Restate word for word the entries below, starting with the line with "Where should I click to: Click the CELLULAR" and continuing through the line with "Select Recommended Packages in filter list". Include both of those lines and no others.

Input material:
>>

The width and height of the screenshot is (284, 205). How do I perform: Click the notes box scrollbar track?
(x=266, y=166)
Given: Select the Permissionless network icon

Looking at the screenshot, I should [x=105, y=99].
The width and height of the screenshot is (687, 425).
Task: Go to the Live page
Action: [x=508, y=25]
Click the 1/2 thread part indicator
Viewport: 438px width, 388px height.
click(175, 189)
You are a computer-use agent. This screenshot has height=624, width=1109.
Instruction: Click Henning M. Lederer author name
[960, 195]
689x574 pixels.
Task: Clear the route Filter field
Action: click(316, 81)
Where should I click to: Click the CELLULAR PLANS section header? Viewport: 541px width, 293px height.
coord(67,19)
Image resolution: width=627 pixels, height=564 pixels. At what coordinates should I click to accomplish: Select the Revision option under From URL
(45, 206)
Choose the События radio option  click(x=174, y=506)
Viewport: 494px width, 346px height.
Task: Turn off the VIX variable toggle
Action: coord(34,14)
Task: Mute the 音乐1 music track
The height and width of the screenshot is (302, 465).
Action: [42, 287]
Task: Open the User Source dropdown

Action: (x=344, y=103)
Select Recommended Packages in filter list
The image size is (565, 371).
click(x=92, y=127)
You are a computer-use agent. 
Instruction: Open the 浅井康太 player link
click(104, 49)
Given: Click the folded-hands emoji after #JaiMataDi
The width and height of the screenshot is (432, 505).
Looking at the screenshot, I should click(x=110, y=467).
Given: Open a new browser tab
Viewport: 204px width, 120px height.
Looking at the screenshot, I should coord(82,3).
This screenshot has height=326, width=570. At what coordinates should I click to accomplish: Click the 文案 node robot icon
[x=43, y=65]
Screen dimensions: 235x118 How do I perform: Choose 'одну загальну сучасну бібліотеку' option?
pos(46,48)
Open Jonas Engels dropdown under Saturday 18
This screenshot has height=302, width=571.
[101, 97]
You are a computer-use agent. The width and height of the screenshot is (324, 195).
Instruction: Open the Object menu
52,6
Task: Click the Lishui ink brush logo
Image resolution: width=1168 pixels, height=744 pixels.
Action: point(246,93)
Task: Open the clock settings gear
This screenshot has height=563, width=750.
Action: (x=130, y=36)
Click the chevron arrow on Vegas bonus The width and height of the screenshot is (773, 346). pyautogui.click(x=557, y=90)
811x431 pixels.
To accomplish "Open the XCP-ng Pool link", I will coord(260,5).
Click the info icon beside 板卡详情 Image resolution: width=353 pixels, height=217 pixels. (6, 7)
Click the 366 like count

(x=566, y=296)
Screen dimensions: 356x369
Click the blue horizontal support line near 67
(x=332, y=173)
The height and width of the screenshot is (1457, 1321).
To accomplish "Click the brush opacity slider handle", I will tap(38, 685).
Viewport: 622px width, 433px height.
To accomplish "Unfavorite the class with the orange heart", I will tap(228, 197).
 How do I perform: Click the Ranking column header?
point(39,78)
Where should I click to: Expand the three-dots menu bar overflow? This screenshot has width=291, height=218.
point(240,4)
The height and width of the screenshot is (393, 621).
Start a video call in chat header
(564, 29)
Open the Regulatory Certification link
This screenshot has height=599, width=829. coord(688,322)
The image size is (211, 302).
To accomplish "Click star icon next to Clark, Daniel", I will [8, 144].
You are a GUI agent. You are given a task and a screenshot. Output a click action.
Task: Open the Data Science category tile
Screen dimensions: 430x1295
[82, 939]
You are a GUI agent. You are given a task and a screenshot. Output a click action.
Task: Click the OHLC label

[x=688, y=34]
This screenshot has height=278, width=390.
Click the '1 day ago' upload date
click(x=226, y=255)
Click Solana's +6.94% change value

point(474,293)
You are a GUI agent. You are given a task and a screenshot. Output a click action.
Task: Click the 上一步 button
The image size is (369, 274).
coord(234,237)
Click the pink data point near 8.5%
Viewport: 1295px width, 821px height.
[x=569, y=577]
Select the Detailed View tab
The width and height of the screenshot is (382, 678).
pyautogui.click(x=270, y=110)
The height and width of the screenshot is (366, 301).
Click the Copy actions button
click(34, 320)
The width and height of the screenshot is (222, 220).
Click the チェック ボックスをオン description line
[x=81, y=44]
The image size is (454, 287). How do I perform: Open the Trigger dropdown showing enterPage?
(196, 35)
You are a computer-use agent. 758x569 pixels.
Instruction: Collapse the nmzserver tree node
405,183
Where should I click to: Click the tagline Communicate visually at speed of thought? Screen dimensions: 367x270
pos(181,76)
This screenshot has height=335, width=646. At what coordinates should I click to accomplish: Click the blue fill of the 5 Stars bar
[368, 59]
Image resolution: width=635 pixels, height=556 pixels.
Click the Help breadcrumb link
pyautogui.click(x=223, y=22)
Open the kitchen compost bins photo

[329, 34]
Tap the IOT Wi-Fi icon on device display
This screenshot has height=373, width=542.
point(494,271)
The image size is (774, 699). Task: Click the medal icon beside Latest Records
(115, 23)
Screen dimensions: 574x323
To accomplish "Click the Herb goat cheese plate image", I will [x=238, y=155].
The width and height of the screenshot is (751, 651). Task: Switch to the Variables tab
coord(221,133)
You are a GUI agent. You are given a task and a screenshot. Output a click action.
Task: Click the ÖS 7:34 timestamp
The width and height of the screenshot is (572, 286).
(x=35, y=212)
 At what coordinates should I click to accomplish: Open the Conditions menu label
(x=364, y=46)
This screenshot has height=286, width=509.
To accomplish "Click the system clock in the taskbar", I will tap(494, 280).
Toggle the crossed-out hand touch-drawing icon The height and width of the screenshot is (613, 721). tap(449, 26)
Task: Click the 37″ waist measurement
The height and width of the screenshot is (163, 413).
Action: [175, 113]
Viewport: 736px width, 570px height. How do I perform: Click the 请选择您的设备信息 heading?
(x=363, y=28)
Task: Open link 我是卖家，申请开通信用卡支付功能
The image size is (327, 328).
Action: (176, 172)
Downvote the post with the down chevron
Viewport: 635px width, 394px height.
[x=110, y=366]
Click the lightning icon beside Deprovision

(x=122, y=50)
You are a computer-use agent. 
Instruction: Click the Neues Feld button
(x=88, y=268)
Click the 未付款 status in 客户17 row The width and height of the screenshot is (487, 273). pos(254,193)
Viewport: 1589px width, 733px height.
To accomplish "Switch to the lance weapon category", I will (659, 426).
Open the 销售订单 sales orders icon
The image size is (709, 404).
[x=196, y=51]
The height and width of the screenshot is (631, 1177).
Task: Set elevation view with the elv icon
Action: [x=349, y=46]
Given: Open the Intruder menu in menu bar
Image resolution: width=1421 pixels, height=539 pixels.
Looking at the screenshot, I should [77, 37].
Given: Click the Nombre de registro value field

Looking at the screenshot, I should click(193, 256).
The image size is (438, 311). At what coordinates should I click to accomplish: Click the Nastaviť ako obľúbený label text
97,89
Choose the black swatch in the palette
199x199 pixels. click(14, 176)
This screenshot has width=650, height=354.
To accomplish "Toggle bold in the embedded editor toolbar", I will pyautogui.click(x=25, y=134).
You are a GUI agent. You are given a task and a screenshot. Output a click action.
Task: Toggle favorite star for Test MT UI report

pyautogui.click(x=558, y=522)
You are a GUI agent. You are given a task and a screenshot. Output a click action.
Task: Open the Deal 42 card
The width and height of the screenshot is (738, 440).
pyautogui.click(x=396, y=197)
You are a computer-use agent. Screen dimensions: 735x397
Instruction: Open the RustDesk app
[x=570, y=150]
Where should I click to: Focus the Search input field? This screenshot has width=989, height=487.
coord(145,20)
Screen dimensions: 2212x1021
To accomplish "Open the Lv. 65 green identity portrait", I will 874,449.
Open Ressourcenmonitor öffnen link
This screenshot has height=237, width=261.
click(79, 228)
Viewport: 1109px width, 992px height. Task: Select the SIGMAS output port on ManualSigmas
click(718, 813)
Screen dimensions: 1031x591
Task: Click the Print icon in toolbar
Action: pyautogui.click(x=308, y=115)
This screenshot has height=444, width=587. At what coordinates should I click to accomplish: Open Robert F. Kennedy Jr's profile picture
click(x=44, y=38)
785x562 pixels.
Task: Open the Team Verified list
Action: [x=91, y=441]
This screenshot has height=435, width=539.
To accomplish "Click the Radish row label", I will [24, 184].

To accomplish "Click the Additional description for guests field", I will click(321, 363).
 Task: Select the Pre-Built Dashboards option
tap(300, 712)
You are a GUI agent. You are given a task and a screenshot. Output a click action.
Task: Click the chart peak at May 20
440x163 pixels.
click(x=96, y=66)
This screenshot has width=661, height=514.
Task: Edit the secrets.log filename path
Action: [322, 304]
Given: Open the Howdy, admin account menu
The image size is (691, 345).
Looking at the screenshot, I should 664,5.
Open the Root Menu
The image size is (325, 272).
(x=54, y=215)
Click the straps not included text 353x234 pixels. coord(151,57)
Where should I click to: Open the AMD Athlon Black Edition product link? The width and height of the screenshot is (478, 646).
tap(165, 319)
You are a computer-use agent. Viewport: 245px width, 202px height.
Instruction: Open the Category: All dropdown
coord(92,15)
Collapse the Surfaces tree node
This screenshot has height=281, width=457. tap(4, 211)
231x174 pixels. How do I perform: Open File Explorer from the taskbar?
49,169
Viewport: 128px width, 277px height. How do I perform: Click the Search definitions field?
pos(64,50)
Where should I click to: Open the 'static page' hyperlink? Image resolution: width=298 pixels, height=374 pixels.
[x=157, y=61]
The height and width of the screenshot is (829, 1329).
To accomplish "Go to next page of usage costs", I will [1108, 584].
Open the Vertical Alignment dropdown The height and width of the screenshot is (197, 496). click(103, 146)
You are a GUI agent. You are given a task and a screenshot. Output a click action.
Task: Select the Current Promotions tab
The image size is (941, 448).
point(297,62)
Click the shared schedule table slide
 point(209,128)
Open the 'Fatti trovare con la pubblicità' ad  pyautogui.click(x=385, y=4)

<<

Result of the exercise:
Where should I click to: Click the CELLULAR PLANS section header? Viewport: 541px width, 293px height.
coord(67,19)
Image resolution: width=627 pixels, height=564 pixels. At what coordinates should I click to accomplish: Select the Revision option under From URL
(45, 206)
Choose the События radio option  click(x=174, y=506)
Viewport: 494px width, 346px height.
Task: Turn off the VIX variable toggle
Action: coord(34,14)
Task: Mute the 音乐1 music track
The height and width of the screenshot is (302, 465).
Action: [42, 287]
Task: Open the User Source dropdown

Action: (x=344, y=103)
Select Recommended Packages in filter list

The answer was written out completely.